One day in particular, Alice found herself witnessing the battle of Tweedledum and Tweedledee, until she grew so bored with the whole thing that she found herself drawing a sheep for The Little Prince, who wasn’t at all interested in taking bets on who would win. He did, however, ask Alice if she thought his rose needed painting. Alice told him that it didn’t. That it was a lovely rose. The loveliest rose in the world. But she said this quietly so the Queen wouldn’t hear, because in Wonderland the Queen’s roses were the best roses. But then the Mad Hatter—this time not so gingerly and with a glint of warning in his eyes—pointed out that this story also did not belong here, and to put it back where she found it. Alice apologized and quickly turned her undivided attention back to the battle, which in the end nobody won.
So time went on. Alice drank her tea, took long walks in the Tulgey Wood, and celebrated many, many unbirthdays. But one day, while Alice was feeling particularly bored and in need of a different sort of adventure, she found herself admiring Dorothy’s ruby slippers, and asked if she could try them on. Just to see if they’d fit and sparkle as much on her feet. And then she found herself romping with Max and the Wild Things through the great maze, getting lost and found again and again. But it wasn’t until she went flying with Peter Pan one night across the skies of Wonderland, while drawing additional stars into the sky with Harold’s purple crayon, that The Mad Hatter stepped forward from the shadows and told Alice that she must leave.
”But why?” Alice asked.
“You are destroying Wonderland. You cannot bring wild things into a mad world. You cannot bring other stories into Wonderland without slowly erasing our story. You are putting everyone here in danger, and—I’m afraid—are going mad.”

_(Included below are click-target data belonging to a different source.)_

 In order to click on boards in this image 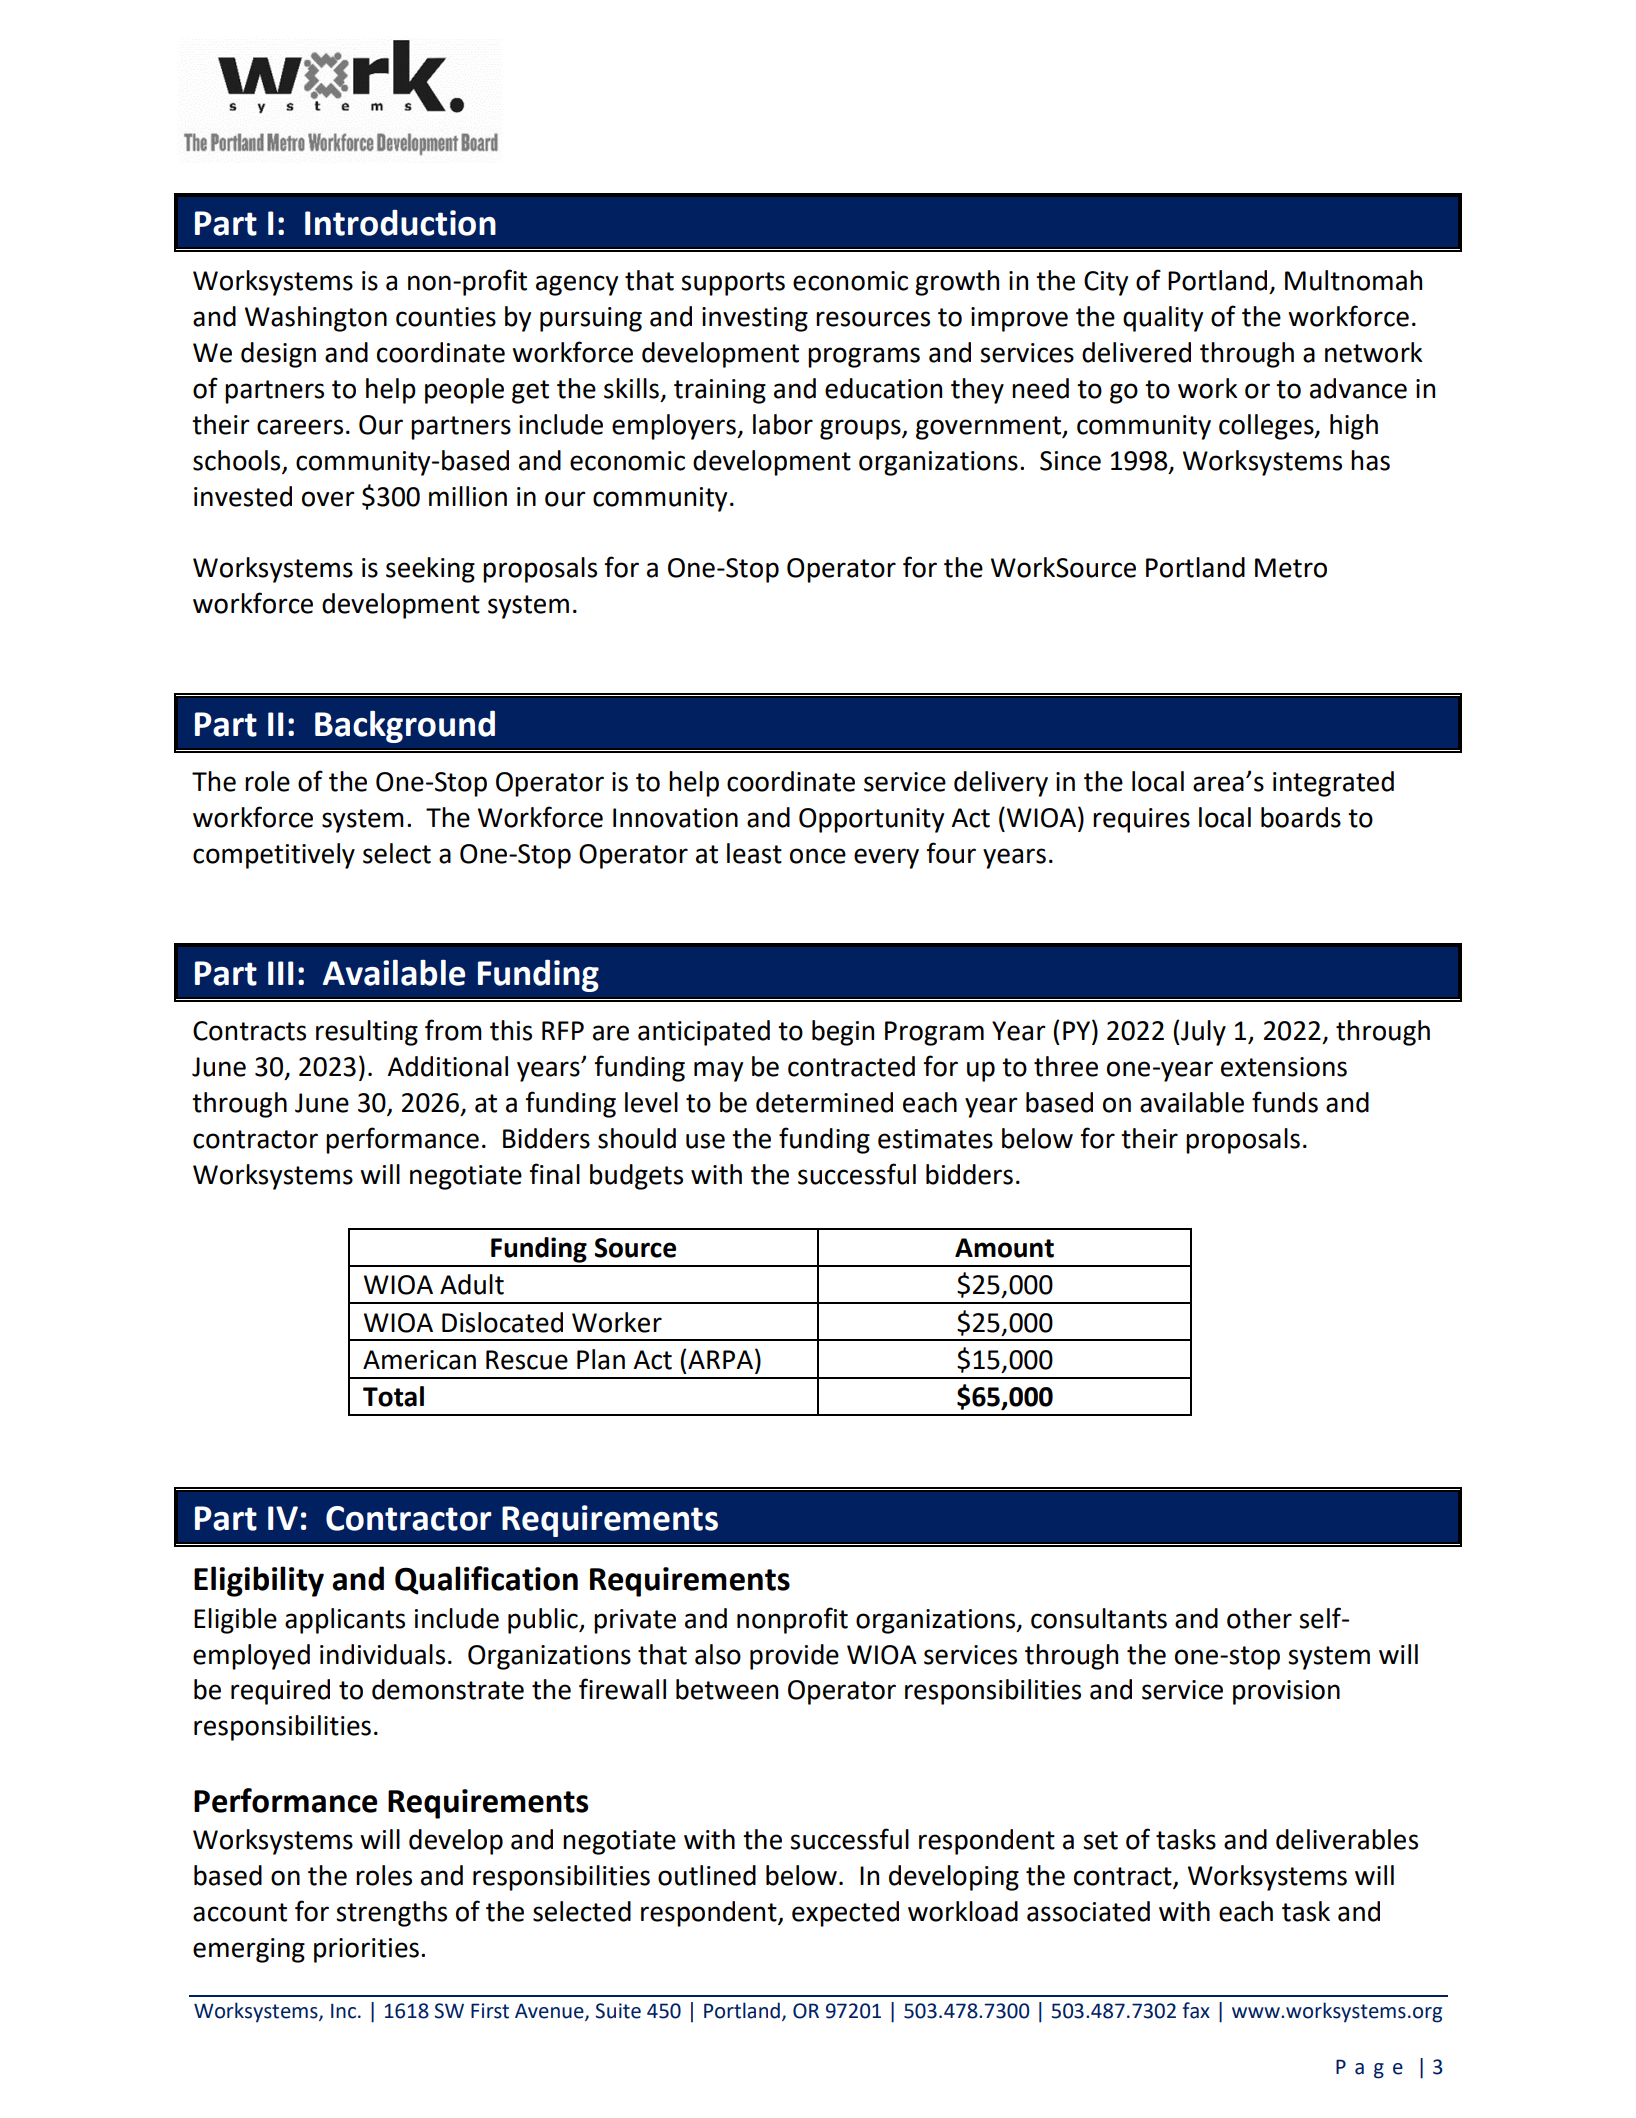, I will do `click(1301, 817)`.
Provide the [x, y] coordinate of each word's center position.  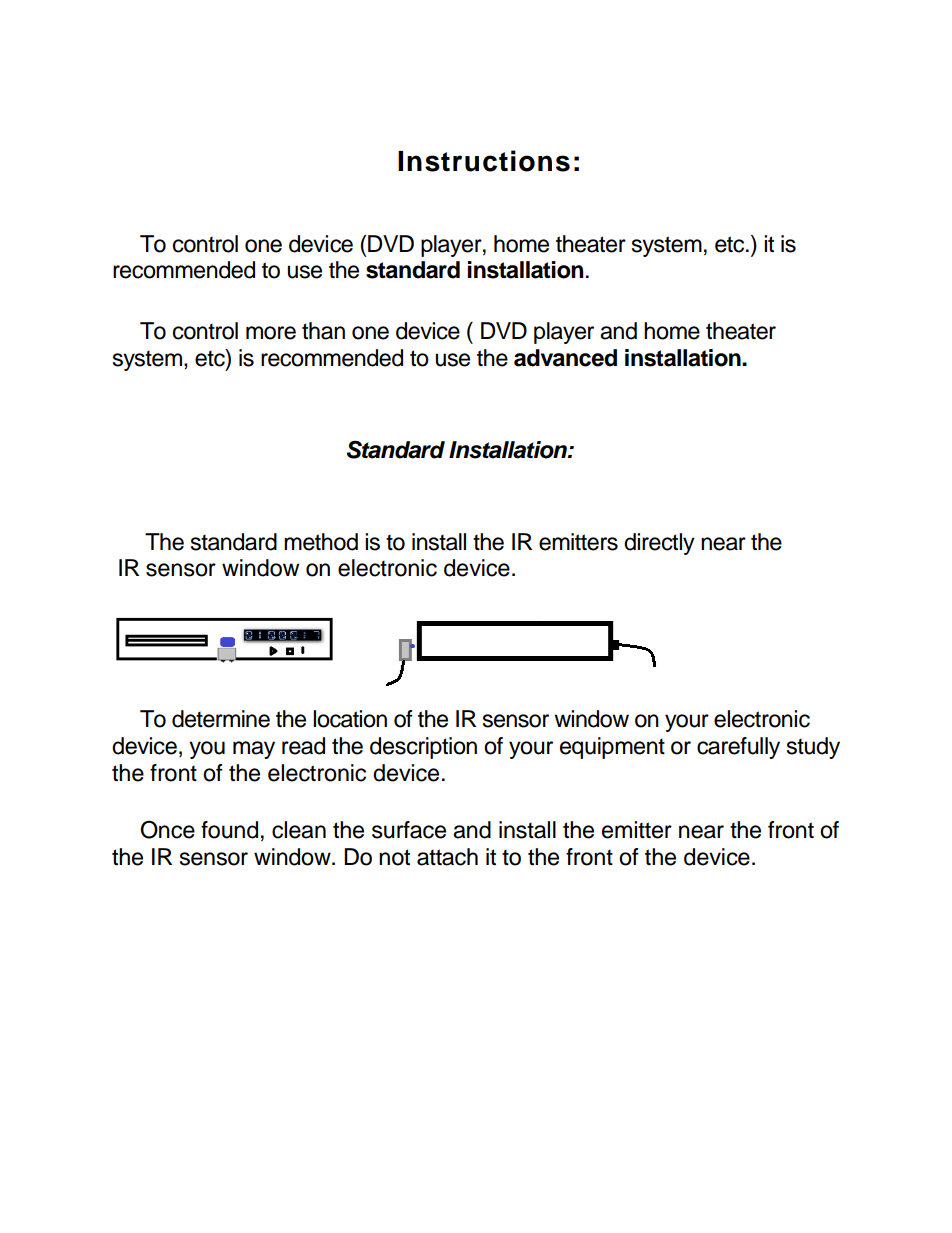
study [813, 748]
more [271, 333]
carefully [738, 748]
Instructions [484, 161]
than [323, 331]
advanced [565, 358]
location [350, 719]
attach [447, 857]
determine [221, 719]
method [321, 542]
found [229, 830]
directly [659, 544]
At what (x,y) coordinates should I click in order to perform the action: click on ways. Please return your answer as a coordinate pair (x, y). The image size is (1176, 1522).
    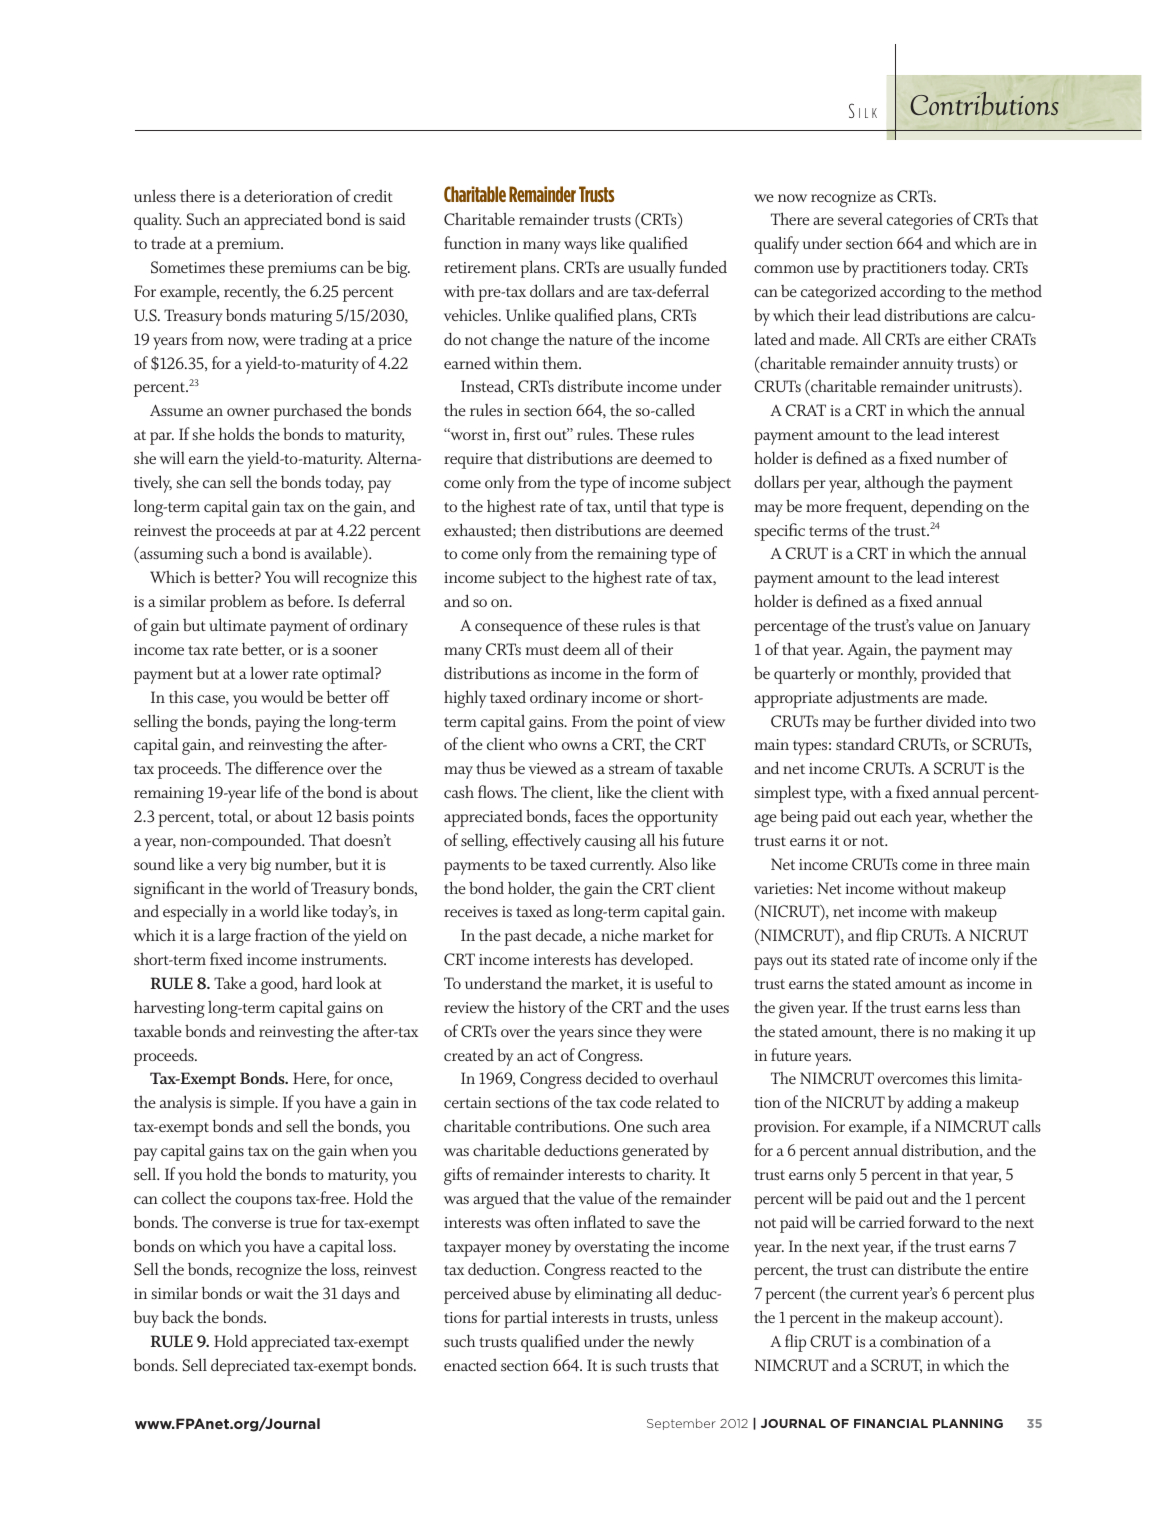
    Looking at the image, I should click on (580, 247).
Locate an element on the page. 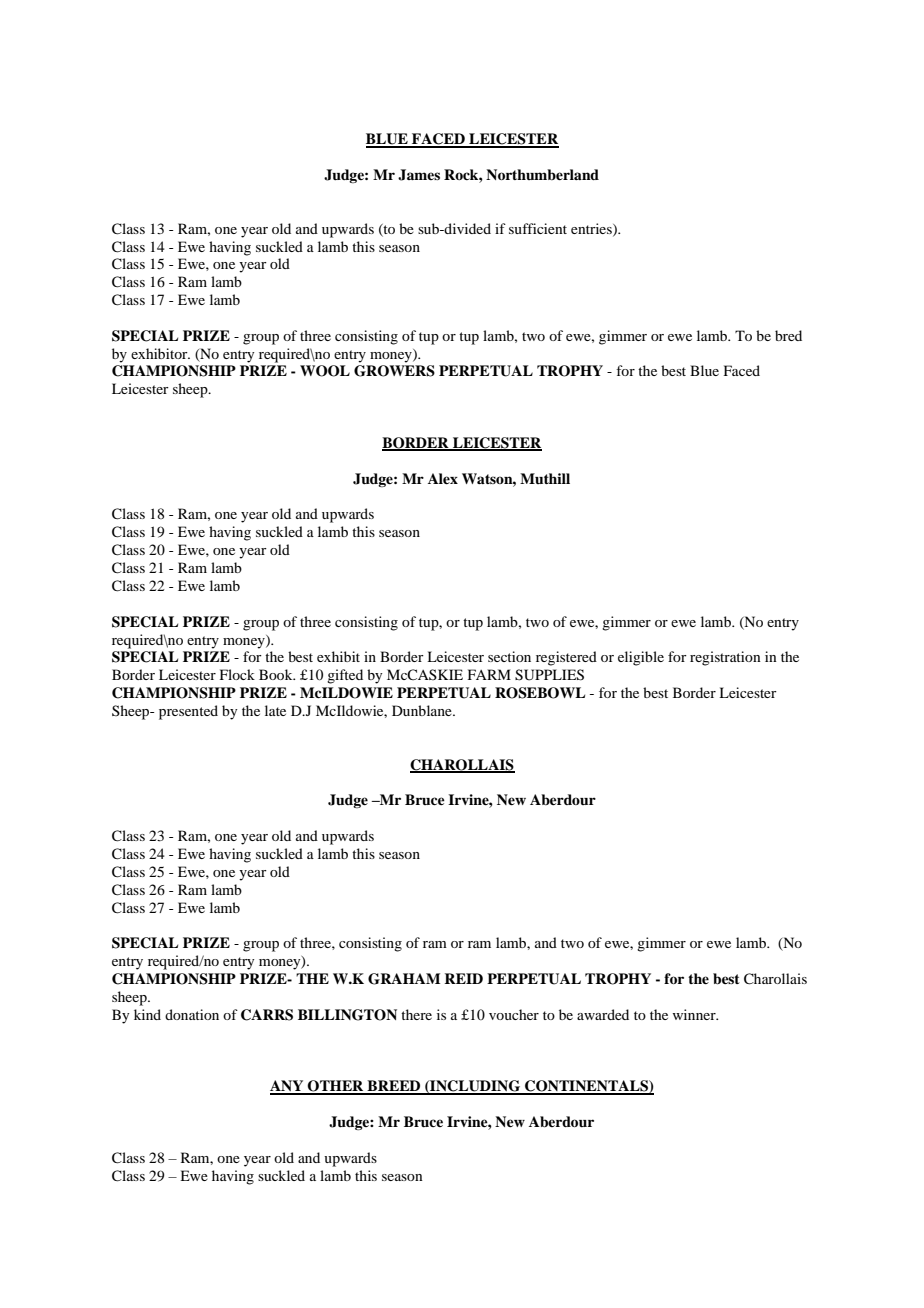 Image resolution: width=924 pixels, height=1308 pixels. GROWERS is located at coordinates (394, 371).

“But we’re all mad here!” Alice protested. “And I don’t want to leave.”
The Mad Hatter shook his head. “You must; it’s time. Your madness is not our madness. Your madness will kill us all.” He paused. “And,” he added, plucking the purple crayon from her hand, “Wonderland has enough stars.”
Alice frowned and looked around her. She loved Wonderland. It was her favorite place in the whole world, but she didn’t want to be the cause of its demise. She didn’t want to be the reason why Wonderland might no longer exist. She loved everything and everyone here. And it was for this very reason that Alice drank her last cup of tea, curtsied goodbye to the Queen of Hearts—and the flowers who had grown to really admire her petals—, buttered her last watch, and left Wonderland.
“You’ll be back, Alice,” promised The Cheshire Cat who had suddenly appeared, curled up in a ball, on top of the Mad Hatter’s hat. “You’ll be back when you’re ready.”